Exercise aim: All of the data is to be printed exactly, though the images must be left off.

::::::::

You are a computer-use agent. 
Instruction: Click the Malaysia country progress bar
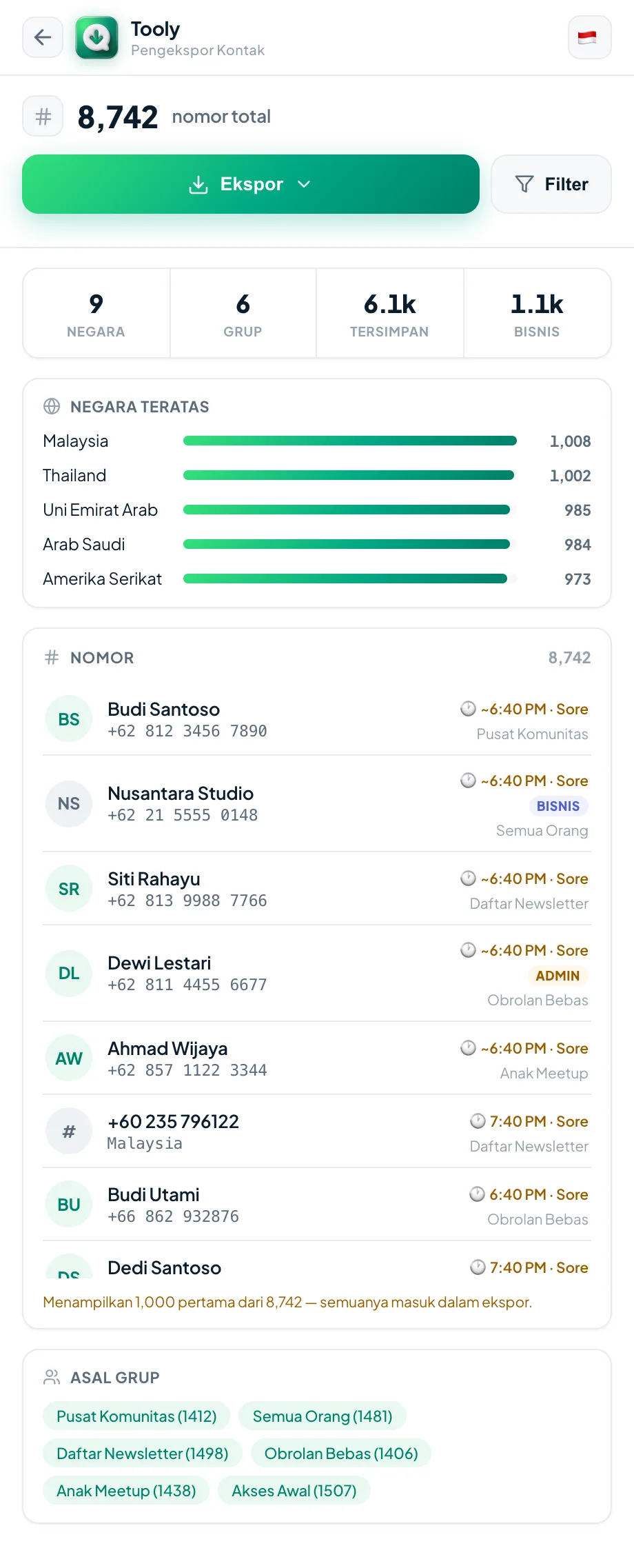[350, 441]
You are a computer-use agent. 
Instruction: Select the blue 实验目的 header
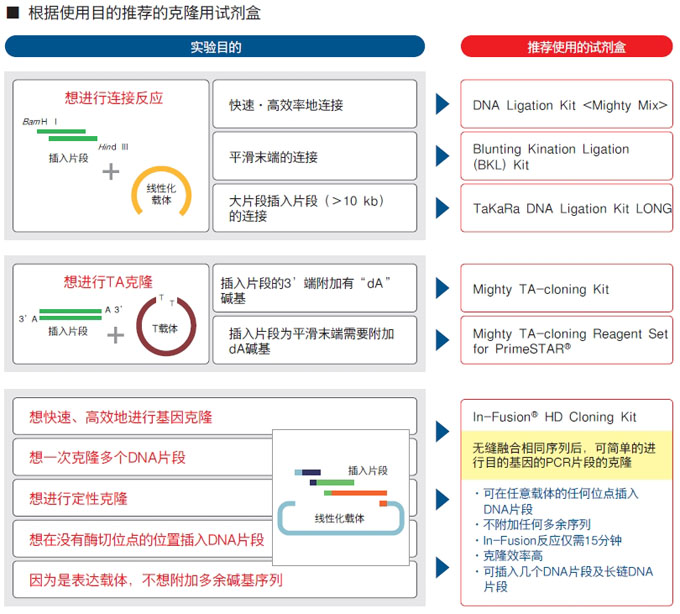(215, 47)
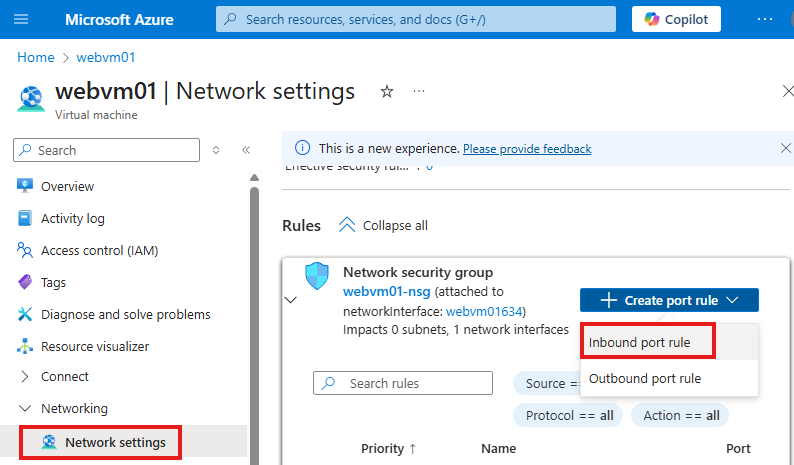Open the Azure portal hamburger menu
794x465 pixels.
point(22,19)
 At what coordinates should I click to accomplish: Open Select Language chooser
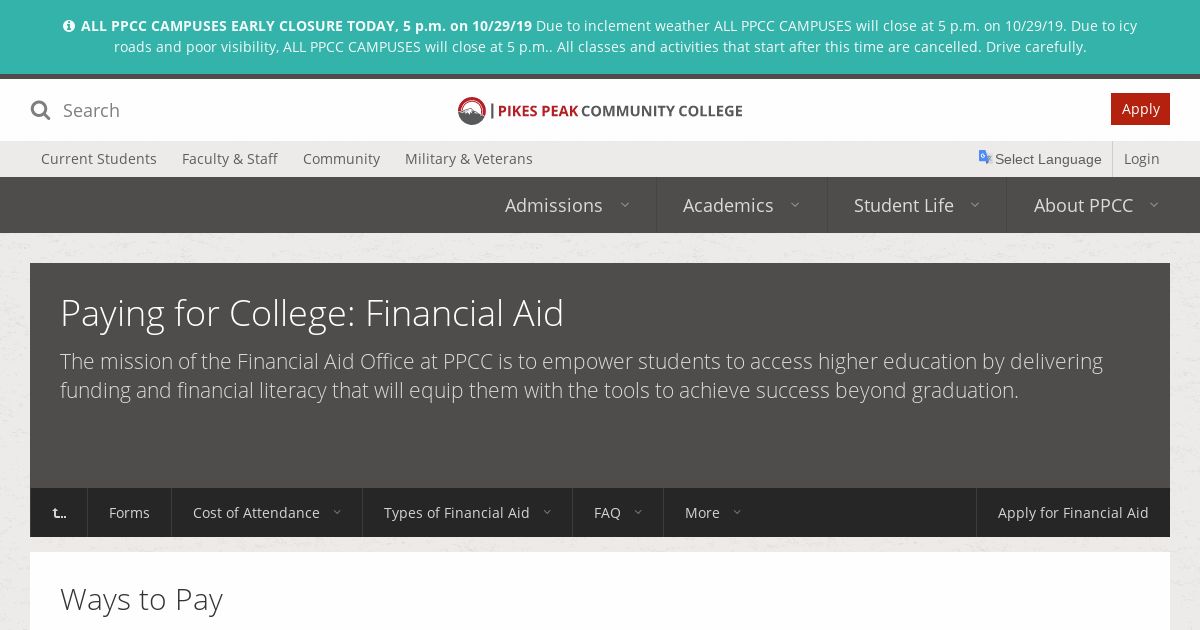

::::::::

Task response:
You are a computer-use agent. 
Instruction: Click the Malaysia country progress bar
[350, 441]
You are a computer-use agent. 
Instruction: Select the blue 实验目的 header
(215, 47)
Open the Azure portal hamburger menu
794x465 pixels.
point(22,19)
 At what coordinates should I click to accomplish: Open Select Language chooser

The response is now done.